Illegal cp1252 numeric entities not converted to the right unicode numeric entities from Willis Morse on 2008-05-02 (html-tidy@w3.org from April to June 2008)

From: Willis Morse <willismorse@mac.com>
Date: Fri, 2 May 2008 13:45:22 -0400
To: html-tidy@w3.org
Message-Id: <9B903147-67AB-42AB-928D-021E67B356B8@mac.com>

I have some legacy HTML that uses illegal numeric entities within the  
range 128-159.  The Doctype on these documents is HTML 4 Transitional.

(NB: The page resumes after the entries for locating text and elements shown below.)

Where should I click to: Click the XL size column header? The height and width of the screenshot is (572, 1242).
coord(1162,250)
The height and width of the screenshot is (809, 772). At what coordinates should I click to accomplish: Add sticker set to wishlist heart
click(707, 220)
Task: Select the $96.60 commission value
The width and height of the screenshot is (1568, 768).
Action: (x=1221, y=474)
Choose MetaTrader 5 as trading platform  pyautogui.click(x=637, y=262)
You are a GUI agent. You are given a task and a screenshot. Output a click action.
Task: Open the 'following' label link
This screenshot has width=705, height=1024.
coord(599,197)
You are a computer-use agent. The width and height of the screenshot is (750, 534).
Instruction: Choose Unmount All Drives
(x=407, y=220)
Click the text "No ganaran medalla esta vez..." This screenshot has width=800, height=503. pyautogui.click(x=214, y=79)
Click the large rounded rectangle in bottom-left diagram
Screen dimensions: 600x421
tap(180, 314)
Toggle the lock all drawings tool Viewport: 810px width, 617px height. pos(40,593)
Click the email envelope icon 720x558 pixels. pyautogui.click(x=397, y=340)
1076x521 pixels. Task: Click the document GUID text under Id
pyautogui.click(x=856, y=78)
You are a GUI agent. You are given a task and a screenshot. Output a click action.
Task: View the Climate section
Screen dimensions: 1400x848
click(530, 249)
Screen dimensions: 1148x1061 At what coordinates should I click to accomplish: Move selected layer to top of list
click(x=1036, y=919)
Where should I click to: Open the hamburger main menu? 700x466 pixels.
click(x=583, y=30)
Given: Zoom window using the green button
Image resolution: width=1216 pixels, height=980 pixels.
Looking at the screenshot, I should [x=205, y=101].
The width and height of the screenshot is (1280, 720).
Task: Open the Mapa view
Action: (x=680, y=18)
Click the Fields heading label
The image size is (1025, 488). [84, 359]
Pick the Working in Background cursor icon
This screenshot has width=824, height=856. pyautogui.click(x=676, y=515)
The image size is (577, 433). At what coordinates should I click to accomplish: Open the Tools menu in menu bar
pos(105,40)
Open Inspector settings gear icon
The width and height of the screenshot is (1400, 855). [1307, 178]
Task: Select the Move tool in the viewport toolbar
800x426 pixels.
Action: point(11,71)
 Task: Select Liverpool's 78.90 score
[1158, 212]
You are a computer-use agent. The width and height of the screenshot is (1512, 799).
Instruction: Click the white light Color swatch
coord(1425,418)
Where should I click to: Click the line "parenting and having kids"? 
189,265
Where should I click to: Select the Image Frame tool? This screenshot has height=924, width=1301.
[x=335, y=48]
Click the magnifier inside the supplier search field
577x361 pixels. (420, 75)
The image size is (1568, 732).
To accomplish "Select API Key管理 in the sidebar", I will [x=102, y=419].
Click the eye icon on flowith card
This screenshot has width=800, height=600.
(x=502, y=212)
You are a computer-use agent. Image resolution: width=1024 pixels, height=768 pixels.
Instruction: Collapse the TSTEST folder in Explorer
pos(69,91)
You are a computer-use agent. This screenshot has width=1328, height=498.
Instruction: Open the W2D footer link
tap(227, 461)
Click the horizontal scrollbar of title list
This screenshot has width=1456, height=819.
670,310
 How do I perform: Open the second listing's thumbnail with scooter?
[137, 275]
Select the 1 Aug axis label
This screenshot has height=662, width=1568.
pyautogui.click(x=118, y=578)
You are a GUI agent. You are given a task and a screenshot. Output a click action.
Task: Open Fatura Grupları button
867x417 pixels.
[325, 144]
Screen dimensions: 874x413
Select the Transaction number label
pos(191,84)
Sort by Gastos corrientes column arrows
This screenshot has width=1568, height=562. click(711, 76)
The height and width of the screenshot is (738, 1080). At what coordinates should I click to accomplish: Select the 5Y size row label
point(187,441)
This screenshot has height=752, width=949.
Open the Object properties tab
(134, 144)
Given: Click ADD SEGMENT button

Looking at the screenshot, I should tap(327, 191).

I am running a current HTMLTIdy build from CVS. I use the following  
encoding parameters:

	input-encoding: win1252
	output-encoding: utf8

The illegal numeric entities are flagged as errors and replaced with  
Unicode numeric entities. Unfortunately, the new entities are the  
wrong characters.
	
For example, I have many occurrences of & #134; which corresponds to  
a "dagger" character in windows cp1252 encoding. HTMLTidy  converts  
this dagger to a Uuml. Depending upon config parameters, this may  
result in a UTF8 Uuml character or in the equivalent numeric entity &  
#220;

What I would like HTMLTidy is to recognize these bogus numeric  
entities and map them to the equivalent unicode numeric entity. In  
the case of the dagger, this would be:       $ #8224;

Can HTMLTidy do this? If so, any suggestions for parameter  
combinations that would cause this to happen?

The parameters I've been playing with are:

	output-xhtml
	numeric-entities
	doctype
	clean
	bare

	
Thanks for any help,
Willis Morse

Received on Sunday, 4 May 2008 15:25:32 UTC